Third, and probably the fastest accelerant to a trillion dollars of U.S. water futures transactions is automated trading — computer to computer without human intervention except in the design and deployment of the trading algorithms. In IATP’s view, automated trading of commodity derivatives contracts (futures, options and Over the Counter swaps) remains almost entirely self-regulated by the exchanges. If automated trading exacerbates contract or market structure flaws, and price volatility drives out commercial hedgers in water futures, the exchange can throw price limit up or down “circuit breakers.” But by then, the damage will have been done to those without the super-computer technology access and capital reserves against loss to jump back into trading to recoup losses.
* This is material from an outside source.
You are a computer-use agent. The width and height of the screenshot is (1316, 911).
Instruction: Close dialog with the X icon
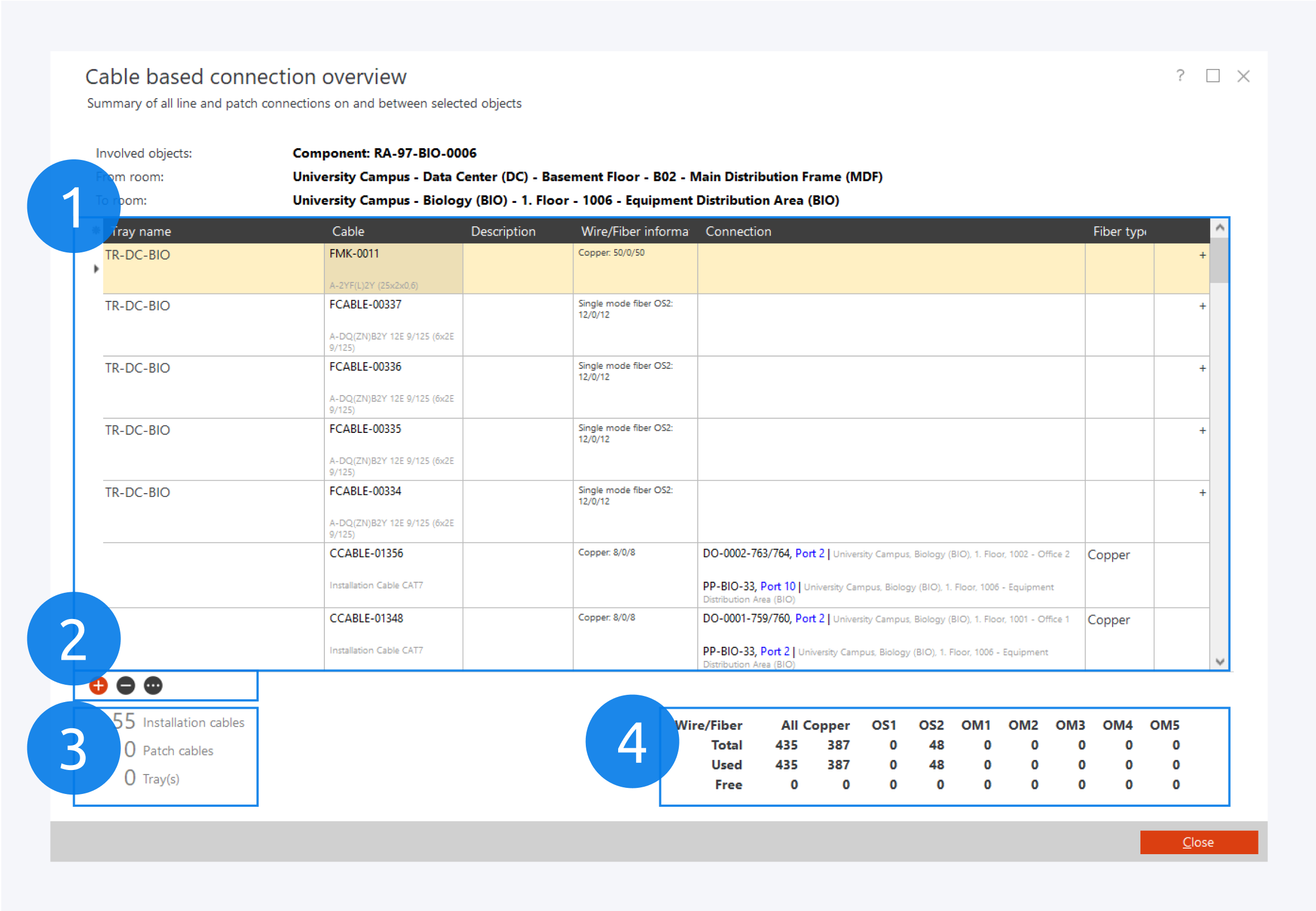1244,76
The CME followed the CFTC procedure for self-certification of the contract. The staff duly reviewed the contract and allowed its self-certification. The bigger question is why the CFTC Commissioners didn’t hold a public roundtable, as they did with Bitcoin, to decide if water is a commodity that should serve as the underlying asset for a futures contract. At a 2018 meeting of the Market Risk Advisory Committee (MRAC), then Commissioner Behnam asked whether there had been enough public dialogue about Bitcoin prior to its self-certification. Then he stated, “We will ultimately be accountable for the products listed within our jurisdiction. We own this space, and we should own it responsibly. I want to do everything in my power to support and promote innovation; however, the Commission must exercise our duties such that when we look back on the record, it shows that we took the necessary steps to fulfill our mission in a careful and deliberative manner.” It is not too late for the commissioners or the CFTC Energy and Environmental Markets Advisory Committee to deliberate in public roundtables whether water is a commodity that will benefit from financial innovation or whether it is a natural resource whose affordability and accessibility could be further damaged by financial innovation.